* **SUPPLIED MATERIAL**:
···
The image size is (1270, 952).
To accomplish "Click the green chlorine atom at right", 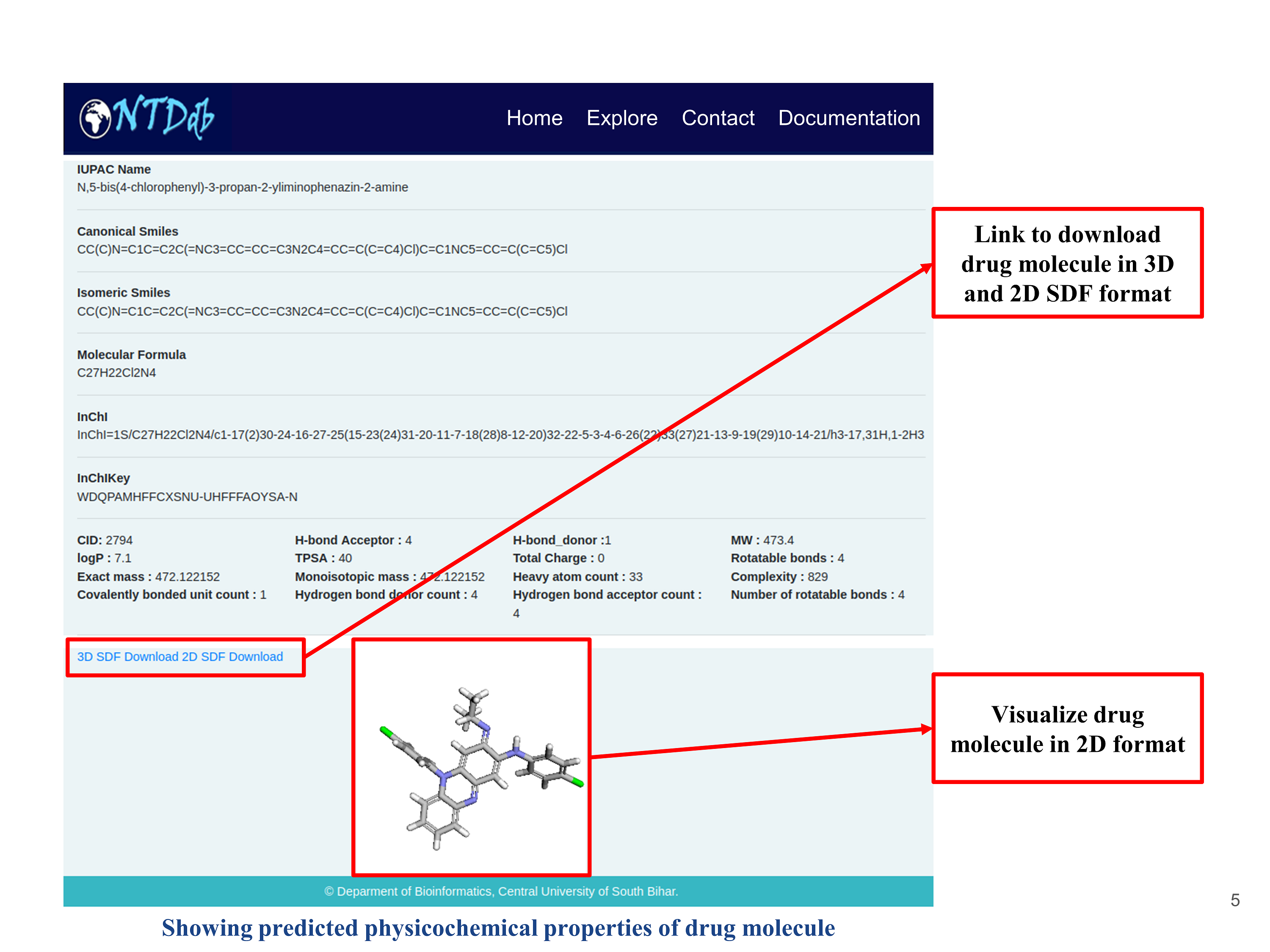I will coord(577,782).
···
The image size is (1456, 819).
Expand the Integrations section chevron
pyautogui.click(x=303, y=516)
···
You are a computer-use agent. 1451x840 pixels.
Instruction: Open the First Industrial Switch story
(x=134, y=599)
···
* **ACTIVITY**:
What lines above hold the word "image"? Pull each one out.

* **EXERCISE SOLUTION**:
The image size is (1270, 952).
The image size is (1456, 819).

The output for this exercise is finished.